Questões de estudo ->
1. Segundo o diagnóstico do Governo de Transição, quais programas e ações estratégicas do SUS os cortes no orçamento da saúde para 2023 inviabilizam? Liste todos.
2. De acordo com o diagnóstico do Governo de Transição, por que o governo Bolsonaro furou o teto de gastos? Responda em até três frases.
3. Escreva a continuação do diagnóstico do Governo de Transição a partir da última frase apresentada.

Texto apresentado ->
-=-=-=-=-

Confira a seguir os principais pontos do diagnóstico do Governo de Transição.
- A herança do governo Bolsonaro é a desorganização do Estado e o desmonte dos serviços públicos essenciais. Esses processos foram contínuos, abrangentes e sistemáticos, sendo parte do seu projeto político-ideológico de redução e enfraquecimento institucional do Estado. O desmonte respondeu a uma lógica de menos direitos para a maioria, e mais privilégios para uma minoria
- Durante o governo Bolsonaro, sob a égide da EC 95/2016, exacerbou-se um processo de enrijecimento dos gastos reais primários, no que diz respeito ao desfinanciamento das políticas públicas de saúde, previdência e assistência social, dentre outras. No entanto, para atender suas necessidades de sustentação política, em quatro anos o atual governo furou o teto de gastos por cinco vezes, gerando gastos no valor de cerca de R$ 800 bilhões.
- O legado dos quatro anos do governo Bolsonaro é perverso. Ele deixa para a população o reingresso do Brasil no mapa da fome: hoje são 33,1 milhões de brasileiros que passam fome e 125,2 milhões de pessoas, mais da metade da população do país, vive com algum grau de insegurança alimentar.
- Os cortes no orçamento da saúde para 2023 são da casa de R$ 10,47 bilhões, o que inviabiliza programas e ações estratégicas do SUS, tais como: farmácia popular, saúde indígena, e o programa HIV/AIDS. Isto sem contar a fila dos atendimentos especializados que cresceram de forma vertiginosa após a pandemia.

-=-=-=-=-

Material de origem ->
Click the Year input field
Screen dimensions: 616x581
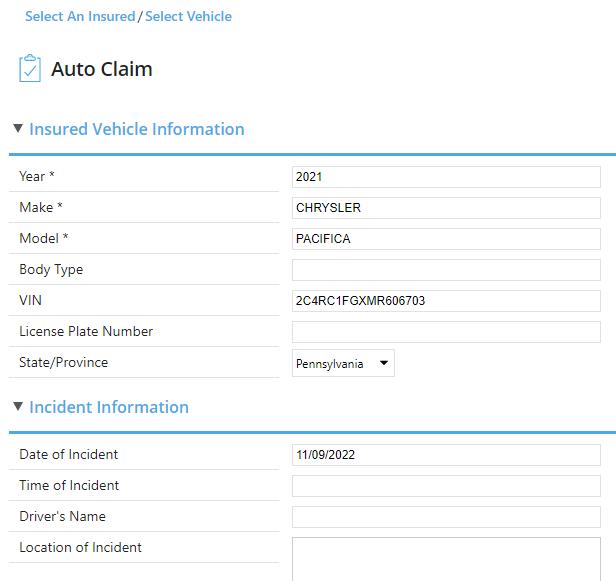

-=-=-=-=-

Respostas do exercício ->
1. Farmácia popular, saúde indígena e o programa HIV/AIDS.

2. O governo furou o teto de gastos para atender às suas necessidades de sustentação política. Fez isso cinco vezes em quatro anos e gerou gastos de cerca de R$ 800 bilhões.

3.
- Na educação, o governo Bolsonaro mostrou seu descompromisso com o futuro. Cortou deliberadamente recursos, não contratou a impressão de livros didáticos,
- colocando em risco a qualidade do ano letivo em 2023. E contribuindo para ampliar a evasão escolar que cresceu com a pandemia, o governo Bolsonaro congelou durante quatro anos em R$ 0,36 centavos por aluno a parte da União para a merenda escolar.
- Sob o governo Bolsonaro, o Brasil bateu recordes de feminicídios, as políticas de igualdade racial sofreram severos retrocessos, produziu-se um desmonte das políticas de juventude e os direitos indígenas nunca foram tão ultrajados na história recente do país.
- Na estrutura ocupacional no setor público federal, o assédio institucionalizado, a precarização laboral, a redução de pessoal, os sete anos sem reajuste para o funcionalismo tornaram mais precário o serviço prestado à população.
- A falta de planejamento impediu a modernização da gestão pública, com o esvaziamento completo do PPA e suas estruturas e funções de gestão e burocracias correlatas.
- A destruição ambiental nos dois últimos anos foi a maior em 15 anos. Em quatro anos, o governo Bolsonaro destruiu 45 mil km² com desmatamento só na Amazônia.
- O programa de desestatização caracterizou-se por decisões erráticas que implicaram em: desnacionalização patrimonial e perda de soberania nacional; desarticulação dos investimentos públicos indutores e multiplicadores dos investimentos privados e do próprio crescimento econômico
- No tocante às relações federativas, o governo Bolsonaro foi responsável pela maior
- crise do sistema federativo desde a redemocratização. A União provocou desunião.
- Observou-se o enfraquecimento dos elos federativos em torno das principais políticas setoriais da área de Desenvolvimento Social e Garantia de Direitos. O exemplo maior foi o papel desarticulador do Governo Federal no enfrentamento da pandemia da COVID-19.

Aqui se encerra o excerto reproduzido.